Anche l’industria videoludica è molto attenta agli sviluppi della tecnologia Nft: «Acquistare l’Nft di un potenziamento, di un’arma o di una skin su un videogioco», afferma Vincenzo Rana dell’Osservatorio Blockchain e Distributed Ledger del Politecnico di Milano, «renderebbe il giocatore possessore di quel determinato asset e quindi gli consentirebbe di venderlo o scambiarlo in totale autonomia, magari guadagnando anche qualcosa». D’altro canto esistono già numerosi giochi che permettono agli utenti di guadagnare giocando. Sono i cosiddetti play to earn, videogiochi programmati interamente su blockchain: partecipando all’economia di gioco, i giocatori creano valore per la community e per gli sviluppatori, e quindi vengono premiati con risorse di gioco. Queste risorse digitali, che possono essere anche criptovalute, sono tokenizzate sulla blockchain e i giocatori possono venderle o scambiarle a loro piacimento.

Ma “l’elefante (reale) nella stanza (virtuale)” quando si parla di blockchain e annessi rimane però la questione ambientale: è inutile girarci intorno, queste tecnologie inquinano parecchio. Uno studio ha infatti calcolato che se la blockchain Bitcoin fosse uno Stato, sarebbe il 26esimo paese più energivoro sulla faccia della terra. E di blockchain come Bitcoin ne esistono a decine. Così aziende, società finanziarie e organizzazioni no profit ad aprile scorso hanno firmato il “Crypto Climate Accord”, ispirato agli accordi di Parigi del 2015,  per ottenere entro il 2030 la completa neutralità del carbonio. Come sottolineato da più associazioni ambientaliste come Greenpeace, non è possibile pensare che questo sia il futuro del digitale senza prendere in considerazione la questione ambientale. 

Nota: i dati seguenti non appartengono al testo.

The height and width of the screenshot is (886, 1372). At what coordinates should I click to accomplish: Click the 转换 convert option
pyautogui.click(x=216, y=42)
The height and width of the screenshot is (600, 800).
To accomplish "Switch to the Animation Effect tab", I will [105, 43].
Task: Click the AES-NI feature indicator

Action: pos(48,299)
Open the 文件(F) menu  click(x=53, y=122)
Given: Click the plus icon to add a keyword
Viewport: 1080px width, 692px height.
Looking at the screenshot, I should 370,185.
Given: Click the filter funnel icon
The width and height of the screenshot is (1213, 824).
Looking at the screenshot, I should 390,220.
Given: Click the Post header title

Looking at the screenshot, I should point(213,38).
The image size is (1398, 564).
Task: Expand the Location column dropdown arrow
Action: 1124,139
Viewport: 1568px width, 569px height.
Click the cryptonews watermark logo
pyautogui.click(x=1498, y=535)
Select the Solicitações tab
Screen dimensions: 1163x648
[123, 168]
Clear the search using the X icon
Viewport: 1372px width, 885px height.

Soluzioni in cerca di un problema

Cosa rimane quindi di queste tecnologie, al netto dell’impatto ambientale e della speculazione economica? Potenzialmente tanto, nonostante la sperimentazione proceda a tentoni e l’attenzione pubblica sia concentrata sulle cifre folli legate agli Nft. Ma d’altra parte l’innovazione passa anche da questo: la blockchain ci indica la luna e noi guardiamo il dito

La differenza questa volta è nella comunità di utenti che questa tecnologia riesce a creare e connettere insieme. Oggi il potenziale offerto dalla blockchain è limitato dal fatto che le persone vedono in essa unicamente un’opportunità per farci dei soldi, ma non sarà sempre così. Anche se non abbiamo capito ancora come usarla, questa tecnologia potrebbe davvero avere un impatto sulla nostra vita. La verità è che Web3, blockchain e Nft sono tutte soluzioni a problemi che ancora non ci siamo posti.